======== Text provided

Initially we were going to use the entropy calculation function, as we thought the encryption randomizes the archive bytes, increasing their entropy. We abandoned this approach as it was too complicated to determine a number indicating an encrypted archive (we’ll leave this solution for future exercises).
After the high rate of false positives triggered by the rule mentioned above, we opted for trying to identify the type of archive of the documents. If the archive is encrypted so that it modifies the archive magic number, it is disabled and is then detected as “data”. So we used the magic model (not available in the version for Windows).
rule magic_data_type: Trojan { meta: author="S2 Grupo" date="12/03/2015" description="Data mime type" condition: magic.type() == "data" }
We saw some false positives here but, taking the archive extensions into account, they could be separated from those that were encrypted and recuperated.
Conclusions
In all the cases above, the impact of the compromises was very low thanks to the different organizations’ backup policies allowing the recovery of encrypted archives from previous backups. Awareness workshops had trained users in the dangers of e-mail and its safe use meant that the number of users affected was small. Because of this we could concentrate more on identifying the entrance point of the malware and the encrypted files to be recuperated, than on the contention and eradication phases. As in all the cases mentioned here, there were few users whose systems had to be platformed.
It must be stressed that in all the cases mentioned above the number of archives encrypted soared into the tens of thousands, so if we hadn’t been able to recuperate them from the backups, the impact would have been significant.

================
======== Record extracts

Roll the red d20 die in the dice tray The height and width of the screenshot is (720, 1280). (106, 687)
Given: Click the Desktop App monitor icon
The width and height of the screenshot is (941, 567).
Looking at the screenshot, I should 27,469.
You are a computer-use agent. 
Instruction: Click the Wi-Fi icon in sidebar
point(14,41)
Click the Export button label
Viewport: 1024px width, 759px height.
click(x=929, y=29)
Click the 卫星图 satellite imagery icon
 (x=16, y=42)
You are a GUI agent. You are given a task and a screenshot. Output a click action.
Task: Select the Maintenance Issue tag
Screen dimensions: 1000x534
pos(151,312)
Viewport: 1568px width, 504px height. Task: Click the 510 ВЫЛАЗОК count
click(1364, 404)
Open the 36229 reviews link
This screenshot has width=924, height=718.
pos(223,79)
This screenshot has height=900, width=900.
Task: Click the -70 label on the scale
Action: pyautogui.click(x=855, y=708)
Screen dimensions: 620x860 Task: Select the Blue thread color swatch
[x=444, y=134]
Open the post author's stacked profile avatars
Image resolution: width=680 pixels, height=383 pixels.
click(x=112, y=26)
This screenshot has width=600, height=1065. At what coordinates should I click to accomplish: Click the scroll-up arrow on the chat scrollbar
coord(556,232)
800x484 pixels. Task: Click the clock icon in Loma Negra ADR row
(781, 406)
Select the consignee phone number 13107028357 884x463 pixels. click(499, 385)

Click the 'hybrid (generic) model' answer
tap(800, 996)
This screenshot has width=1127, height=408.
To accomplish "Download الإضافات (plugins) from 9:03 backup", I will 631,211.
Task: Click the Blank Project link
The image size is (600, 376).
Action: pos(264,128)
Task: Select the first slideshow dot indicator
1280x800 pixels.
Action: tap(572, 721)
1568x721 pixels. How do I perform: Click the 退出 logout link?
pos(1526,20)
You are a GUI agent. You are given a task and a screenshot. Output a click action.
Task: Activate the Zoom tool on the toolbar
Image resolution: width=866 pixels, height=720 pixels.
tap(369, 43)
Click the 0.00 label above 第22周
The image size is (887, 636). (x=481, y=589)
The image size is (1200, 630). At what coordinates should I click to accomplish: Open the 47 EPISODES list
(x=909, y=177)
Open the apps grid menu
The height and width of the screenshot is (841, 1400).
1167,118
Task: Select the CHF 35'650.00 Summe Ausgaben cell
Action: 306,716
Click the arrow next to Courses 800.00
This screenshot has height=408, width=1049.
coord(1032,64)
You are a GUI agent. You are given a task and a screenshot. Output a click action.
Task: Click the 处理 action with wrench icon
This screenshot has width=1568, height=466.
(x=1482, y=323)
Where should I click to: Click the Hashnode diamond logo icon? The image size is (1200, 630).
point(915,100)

================

__Written task__. In the text about detecting encrypted archives, what type is an archive detected as when its encryption modifies the archive magic number?

__Final answer__. It is detected as "data".